___ Supplied records ___
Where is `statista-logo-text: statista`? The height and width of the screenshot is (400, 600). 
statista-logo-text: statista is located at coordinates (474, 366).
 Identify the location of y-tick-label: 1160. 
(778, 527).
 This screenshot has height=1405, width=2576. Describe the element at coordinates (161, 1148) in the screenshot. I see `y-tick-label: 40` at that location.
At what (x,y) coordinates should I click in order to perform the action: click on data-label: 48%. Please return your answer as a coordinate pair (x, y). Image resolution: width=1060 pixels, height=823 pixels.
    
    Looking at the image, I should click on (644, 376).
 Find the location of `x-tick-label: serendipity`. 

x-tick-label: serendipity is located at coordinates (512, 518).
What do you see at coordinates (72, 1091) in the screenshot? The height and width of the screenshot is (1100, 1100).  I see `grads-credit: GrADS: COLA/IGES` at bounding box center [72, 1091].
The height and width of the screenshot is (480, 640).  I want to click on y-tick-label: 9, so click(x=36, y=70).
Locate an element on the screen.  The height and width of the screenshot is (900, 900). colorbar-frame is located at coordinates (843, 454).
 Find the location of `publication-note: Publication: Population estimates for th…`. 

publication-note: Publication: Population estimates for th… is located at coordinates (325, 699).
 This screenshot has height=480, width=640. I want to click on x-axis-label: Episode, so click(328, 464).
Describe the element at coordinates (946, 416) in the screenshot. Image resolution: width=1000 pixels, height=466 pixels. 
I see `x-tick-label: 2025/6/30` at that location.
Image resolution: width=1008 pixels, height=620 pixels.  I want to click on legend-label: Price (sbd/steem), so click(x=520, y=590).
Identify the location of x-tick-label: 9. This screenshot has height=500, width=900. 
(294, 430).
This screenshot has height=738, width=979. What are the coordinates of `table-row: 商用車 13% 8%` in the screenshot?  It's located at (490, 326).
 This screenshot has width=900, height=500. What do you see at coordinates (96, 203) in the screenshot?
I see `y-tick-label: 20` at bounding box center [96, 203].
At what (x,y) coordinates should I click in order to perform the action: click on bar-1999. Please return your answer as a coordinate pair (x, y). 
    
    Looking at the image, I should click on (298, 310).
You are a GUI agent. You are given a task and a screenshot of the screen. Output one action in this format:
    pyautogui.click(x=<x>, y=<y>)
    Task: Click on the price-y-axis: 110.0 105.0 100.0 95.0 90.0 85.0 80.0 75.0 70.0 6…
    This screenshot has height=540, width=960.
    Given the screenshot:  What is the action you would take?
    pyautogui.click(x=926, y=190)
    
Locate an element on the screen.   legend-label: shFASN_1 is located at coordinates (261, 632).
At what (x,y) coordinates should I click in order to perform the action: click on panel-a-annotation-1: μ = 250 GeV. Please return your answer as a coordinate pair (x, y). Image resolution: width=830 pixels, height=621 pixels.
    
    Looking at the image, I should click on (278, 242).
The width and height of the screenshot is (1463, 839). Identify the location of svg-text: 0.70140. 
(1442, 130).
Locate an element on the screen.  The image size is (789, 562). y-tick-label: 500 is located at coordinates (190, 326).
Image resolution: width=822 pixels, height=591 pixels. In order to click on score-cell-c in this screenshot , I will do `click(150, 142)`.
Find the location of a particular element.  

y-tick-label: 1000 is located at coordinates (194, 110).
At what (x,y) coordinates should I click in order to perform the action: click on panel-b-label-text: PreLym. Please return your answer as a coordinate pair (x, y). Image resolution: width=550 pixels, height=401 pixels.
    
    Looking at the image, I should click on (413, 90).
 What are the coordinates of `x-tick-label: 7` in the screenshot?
___
- **Task to complete**:
Please copy out every record above word for word, keeping the original line breaks.

- **Result for this task**:
Where is `statista-logo-text: statista`? The height and width of the screenshot is (400, 600). 
statista-logo-text: statista is located at coordinates (474, 366).
 Identify the location of y-tick-label: 1160. 
(778, 527).
 This screenshot has height=1405, width=2576. Describe the element at coordinates (161, 1148) in the screenshot. I see `y-tick-label: 40` at that location.
At what (x,y) coordinates should I click in order to perform the action: click on data-label: 48%. Please return your answer as a coordinate pair (x, y). Image resolution: width=1060 pixels, height=823 pixels.
    
    Looking at the image, I should click on (644, 376).
 Find the location of `x-tick-label: serendipity`. 

x-tick-label: serendipity is located at coordinates (512, 518).
What do you see at coordinates (72, 1091) in the screenshot? The height and width of the screenshot is (1100, 1100).  I see `grads-credit: GrADS: COLA/IGES` at bounding box center [72, 1091].
The height and width of the screenshot is (480, 640).  I want to click on y-tick-label: 9, so click(x=36, y=70).
Locate an element on the screen.  The height and width of the screenshot is (900, 900). colorbar-frame is located at coordinates (843, 454).
 Find the location of `publication-note: Publication: Population estimates for th…`. 

publication-note: Publication: Population estimates for th… is located at coordinates (325, 699).
 This screenshot has height=480, width=640. I want to click on x-axis-label: Episode, so click(328, 464).
Describe the element at coordinates (946, 416) in the screenshot. Image resolution: width=1000 pixels, height=466 pixels. 
I see `x-tick-label: 2025/6/30` at that location.
Image resolution: width=1008 pixels, height=620 pixels.  I want to click on legend-label: Price (sbd/steem), so click(x=520, y=590).
Identify the location of x-tick-label: 9. This screenshot has height=500, width=900. 
(294, 430).
This screenshot has height=738, width=979. What are the coordinates of `table-row: 商用車 13% 8%` in the screenshot?  It's located at (490, 326).
 This screenshot has width=900, height=500. What do you see at coordinates (96, 203) in the screenshot?
I see `y-tick-label: 20` at bounding box center [96, 203].
At what (x,y) coordinates should I click in order to perform the action: click on bar-1999. Please return your answer as a coordinate pair (x, y). 
    
    Looking at the image, I should click on (298, 310).
You are a GUI agent. You are given a task and a screenshot of the screen. Output one action in this format:
    pyautogui.click(x=<x>, y=<y>)
    Task: Click on the price-y-axis: 110.0 105.0 100.0 95.0 90.0 85.0 80.0 75.0 70.0 6…
    This screenshot has height=540, width=960.
    Given the screenshot:  What is the action you would take?
    pyautogui.click(x=926, y=190)
    
Locate an element on the screen.   legend-label: shFASN_1 is located at coordinates (261, 632).
At what (x,y) coordinates should I click in order to perform the action: click on panel-a-annotation-1: μ = 250 GeV. Please return your answer as a coordinate pair (x, y). Image resolution: width=830 pixels, height=621 pixels.
    
    Looking at the image, I should click on (278, 242).
The width and height of the screenshot is (1463, 839). Identify the location of svg-text: 0.70140. 
(1442, 130).
Locate an element on the screen.  The image size is (789, 562). y-tick-label: 500 is located at coordinates (190, 326).
Image resolution: width=822 pixels, height=591 pixels. In order to click on score-cell-c in this screenshot , I will do `click(150, 142)`.
Find the location of a particular element.  

y-tick-label: 1000 is located at coordinates (194, 110).
At what (x,y) coordinates should I click in order to perform the action: click on panel-b-label-text: PreLym. Please return your answer as a coordinate pair (x, y). Image resolution: width=550 pixels, height=401 pixels.
    
    Looking at the image, I should click on (413, 90).
 What are the coordinates of `x-tick-label: 7` in the screenshot?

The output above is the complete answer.